Congrats on being 8months 

Ben is Scottish (between e'boro and glasgow in a wee villiage no one has heard of but yet I seem to know that side of geography better than some english now, be good to chat hun?!


----------



## leoaimee (Jun 3, 2008)

hay there

just wanted to ask about keshat .. and are you both jewish?  dp is jewish, so we do abit of the jewish celebrations ...

ax


----------



## b&amp;l (Oct 8, 2009)

Yup we are both Liberal Jews (altho I was brought up Orthodox)

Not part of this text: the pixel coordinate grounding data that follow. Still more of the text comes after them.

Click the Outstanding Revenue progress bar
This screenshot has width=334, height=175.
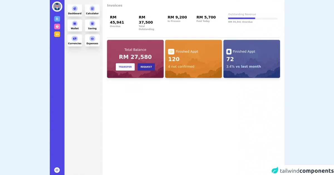tap(253, 18)
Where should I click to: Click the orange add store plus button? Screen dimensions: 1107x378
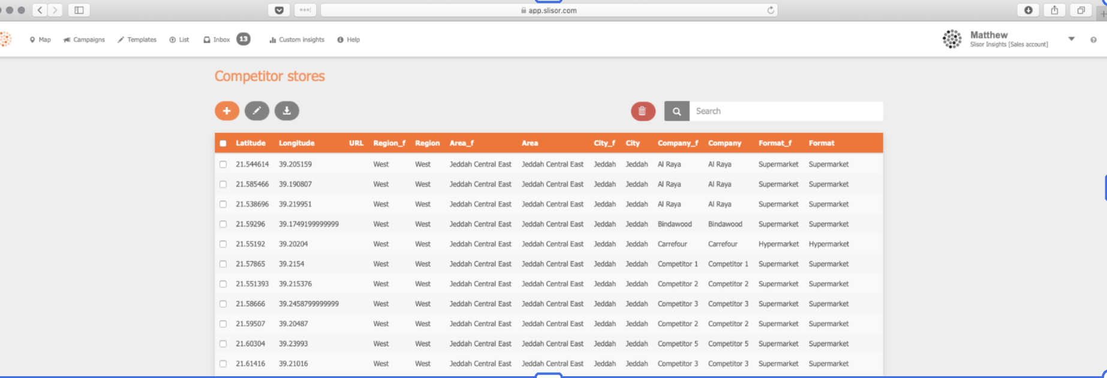click(x=227, y=111)
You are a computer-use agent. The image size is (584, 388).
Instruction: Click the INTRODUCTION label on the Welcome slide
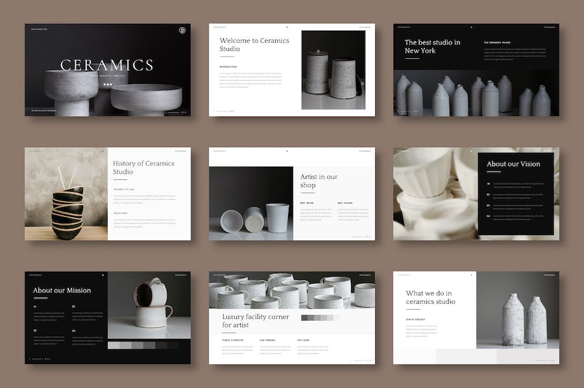coord(228,67)
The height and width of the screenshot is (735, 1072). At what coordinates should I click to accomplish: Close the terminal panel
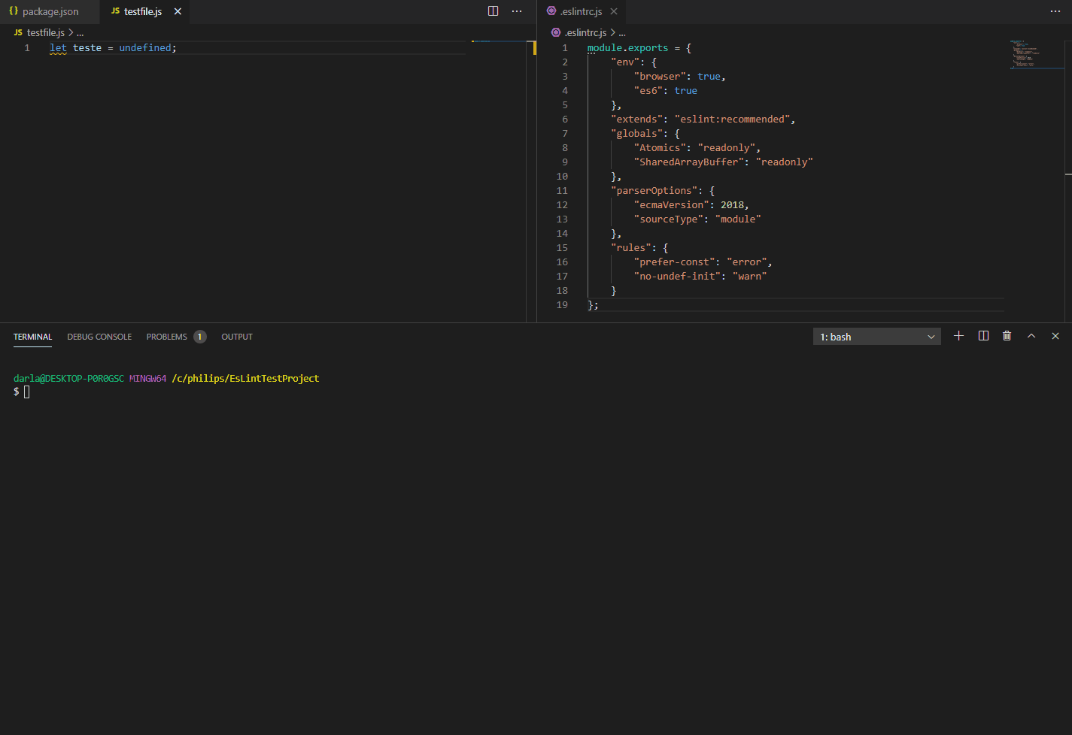[1055, 336]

Keshet is a new charity we have both been involved with since day 1.  Keshet is striving to represent and be there for any Jew, regardless of denomination, also to give a Jewish LGBTQAA (lesbian, gay, bi, trans, queer, asexual, aly) voice thru grass roots activism, education, campaigning, attendance at Pride events etc, we marched at Manchester Pride last year with a banner saying 'OI VEY WERE GAY!' amongst Keshet members marching was a openly gay Rabbi and his partner, same Rabbi married Ben n I in the summer

that is just a brief overview, we can be found via Keshet Manchester on ********, both as a 'person' and a group, we have a website altho my mind is blank as to the url tonight, regular meet ups in Manchester and Leeds, other resources coming soon.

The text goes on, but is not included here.